• EXERCISE AIM
Below is a set of entries. Print the line that contains "Where should I click to: Open the Loves" and every later line word for word, through the final one.

START INFORMATION PROVIDED

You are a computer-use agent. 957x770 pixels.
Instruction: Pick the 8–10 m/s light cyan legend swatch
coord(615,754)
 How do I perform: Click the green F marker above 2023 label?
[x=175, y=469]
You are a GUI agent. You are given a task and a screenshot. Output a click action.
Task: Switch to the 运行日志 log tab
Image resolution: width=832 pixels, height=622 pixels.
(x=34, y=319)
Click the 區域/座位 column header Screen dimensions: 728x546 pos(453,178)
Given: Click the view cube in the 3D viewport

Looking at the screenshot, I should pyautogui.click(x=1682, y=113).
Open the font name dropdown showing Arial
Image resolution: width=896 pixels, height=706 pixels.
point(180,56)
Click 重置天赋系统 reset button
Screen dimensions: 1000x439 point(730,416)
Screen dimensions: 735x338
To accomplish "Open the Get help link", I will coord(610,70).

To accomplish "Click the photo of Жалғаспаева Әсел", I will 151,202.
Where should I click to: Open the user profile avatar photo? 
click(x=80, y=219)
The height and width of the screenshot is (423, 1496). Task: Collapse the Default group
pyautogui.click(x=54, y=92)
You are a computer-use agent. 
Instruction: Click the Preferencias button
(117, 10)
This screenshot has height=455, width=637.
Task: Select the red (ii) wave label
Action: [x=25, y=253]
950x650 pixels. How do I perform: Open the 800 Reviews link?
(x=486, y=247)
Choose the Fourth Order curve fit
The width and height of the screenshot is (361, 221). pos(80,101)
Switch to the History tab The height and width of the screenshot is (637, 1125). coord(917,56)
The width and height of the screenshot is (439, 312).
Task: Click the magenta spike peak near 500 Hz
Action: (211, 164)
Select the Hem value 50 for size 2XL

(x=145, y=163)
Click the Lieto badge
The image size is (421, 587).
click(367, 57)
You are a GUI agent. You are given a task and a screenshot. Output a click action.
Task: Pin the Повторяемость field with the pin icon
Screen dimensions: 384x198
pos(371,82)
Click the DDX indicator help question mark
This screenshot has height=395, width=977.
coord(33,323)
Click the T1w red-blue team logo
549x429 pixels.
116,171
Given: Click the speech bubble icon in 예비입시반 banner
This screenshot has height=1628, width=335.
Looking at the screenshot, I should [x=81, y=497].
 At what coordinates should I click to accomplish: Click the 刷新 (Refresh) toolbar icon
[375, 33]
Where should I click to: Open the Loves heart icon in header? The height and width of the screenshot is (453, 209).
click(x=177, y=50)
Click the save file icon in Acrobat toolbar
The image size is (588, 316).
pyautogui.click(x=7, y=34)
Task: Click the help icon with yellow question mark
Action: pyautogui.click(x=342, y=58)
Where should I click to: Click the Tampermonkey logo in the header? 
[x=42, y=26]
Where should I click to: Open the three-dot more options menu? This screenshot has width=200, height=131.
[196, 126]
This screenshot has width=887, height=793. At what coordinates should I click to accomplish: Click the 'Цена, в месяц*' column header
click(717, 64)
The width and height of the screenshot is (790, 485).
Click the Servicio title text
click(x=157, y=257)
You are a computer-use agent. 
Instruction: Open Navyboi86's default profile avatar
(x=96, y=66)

END INFORMATION PROVIDED

• SOLUTION BELOW
Where should I click to: Open the Loves heart icon in header? The height and width of the screenshot is (453, 209).
click(x=177, y=50)
Click the save file icon in Acrobat toolbar
The image size is (588, 316).
pyautogui.click(x=7, y=34)
Task: Click the help icon with yellow question mark
Action: pyautogui.click(x=342, y=58)
Where should I click to: Click the Tampermonkey logo in the header? 
[x=42, y=26]
Where should I click to: Open the three-dot more options menu? This screenshot has width=200, height=131.
[196, 126]
This screenshot has width=887, height=793. At what coordinates should I click to accomplish: Click the 'Цена, в месяц*' column header
click(717, 64)
The width and height of the screenshot is (790, 485).
Click the Servicio title text
click(x=157, y=257)
You are a computer-use agent. 
Instruction: Open Navyboi86's default profile avatar
(x=96, y=66)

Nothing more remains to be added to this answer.